Ja. Ich war beeindruckt, wie bestimmt und offen er damit umgegangen ist. Er war nicht leidend, sondern sehr determiniert. Das Rheuma ist Teil seiner Persönlichkeit. Dieser Umgang mit seiner Erkrankung hat ihn – auch als Fotograf – ausgezeichnet und war sicher ein Grund, ihn als Praktikant einzustellen und ihn später als Freiberufler immer wieder zu beauftragen.
Werden Sie ihn auch noch beauftragen, wenn ihm das Rheuma mehr zu schaffen macht?
Ich habe mitbekommen, dass Benedikt sich selbst aktiv Gedanken macht, was er dann einmal machen kann.
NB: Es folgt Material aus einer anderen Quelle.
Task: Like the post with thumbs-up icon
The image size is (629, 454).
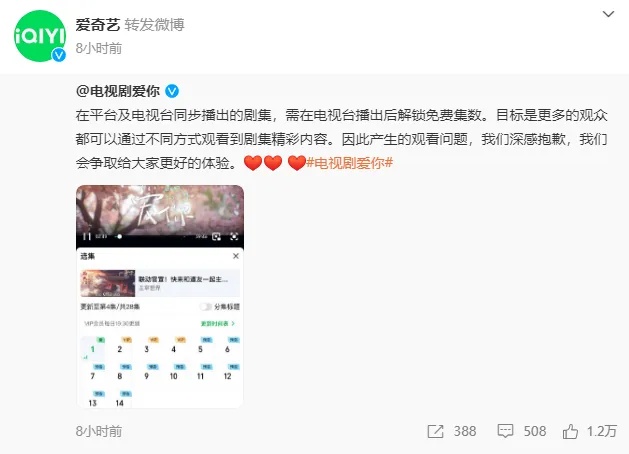Action: (570, 432)
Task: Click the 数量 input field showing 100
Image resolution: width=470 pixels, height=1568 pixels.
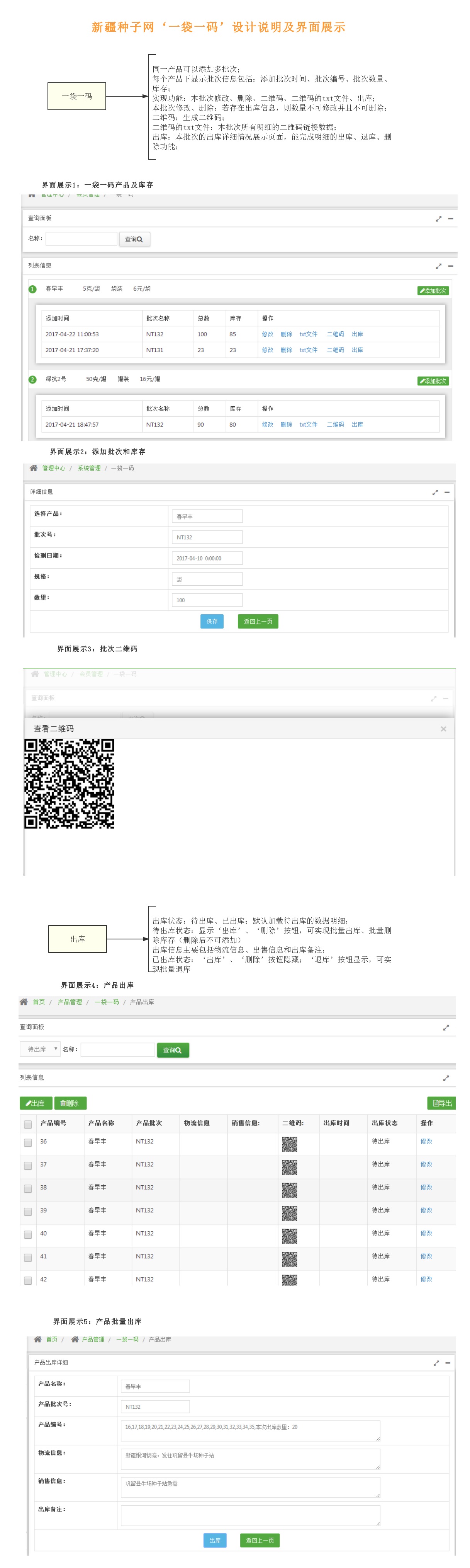Action: [x=207, y=600]
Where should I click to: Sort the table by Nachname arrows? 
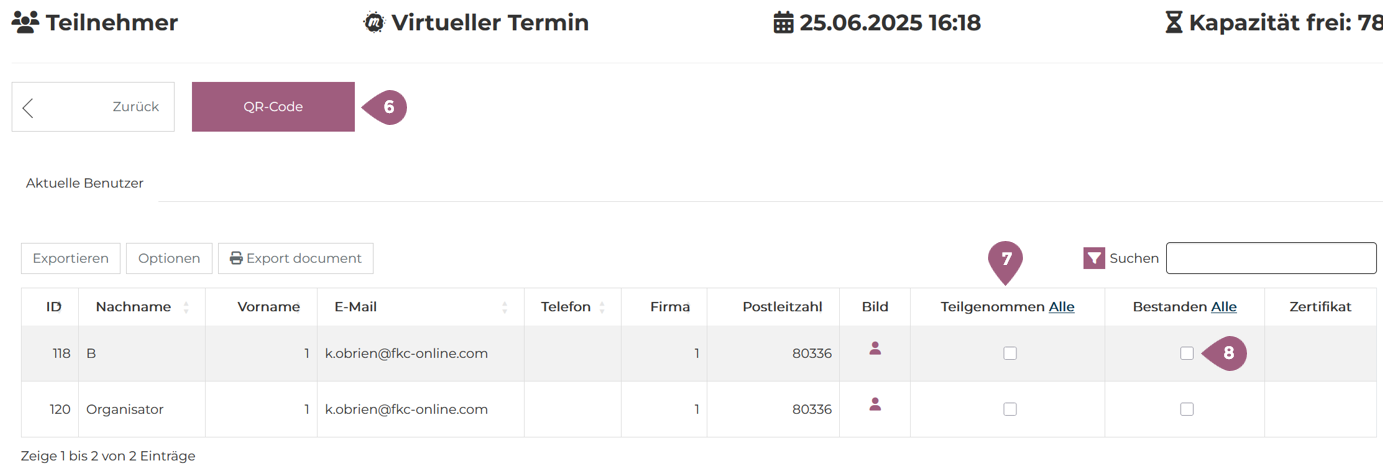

Es wäre schade, ihn für die Firma zu verlieren, denn er kann einen Mehrbeitrag liefern. Es ist daher höchst eigennützig, dass wir seinen Job bei uns weiterentwickeln und er künftig selbst beispielsweise Reisen managen kann.
Haben Sie einen Appell an andere Arbeitgeber, Menschen mit Rheuma zu beschäftigen?
Ich möchte meinen Appell nicht an andere Chefs richten, sondern an Kranke. Sie sollen so offen mit ihrer Erkrankung umgehen, dass sie transparent ist und ihr Nutzen für die Firma deutlich wird. Ich kann noch soviel Verständnis haben als Chef, aber ich wäre nur Wohltäter. Das reicht nicht. Der Betroffene muss aus der Krankheit, der vermeintlichen Schwäche, eine Stärke machen, um zu bestehen.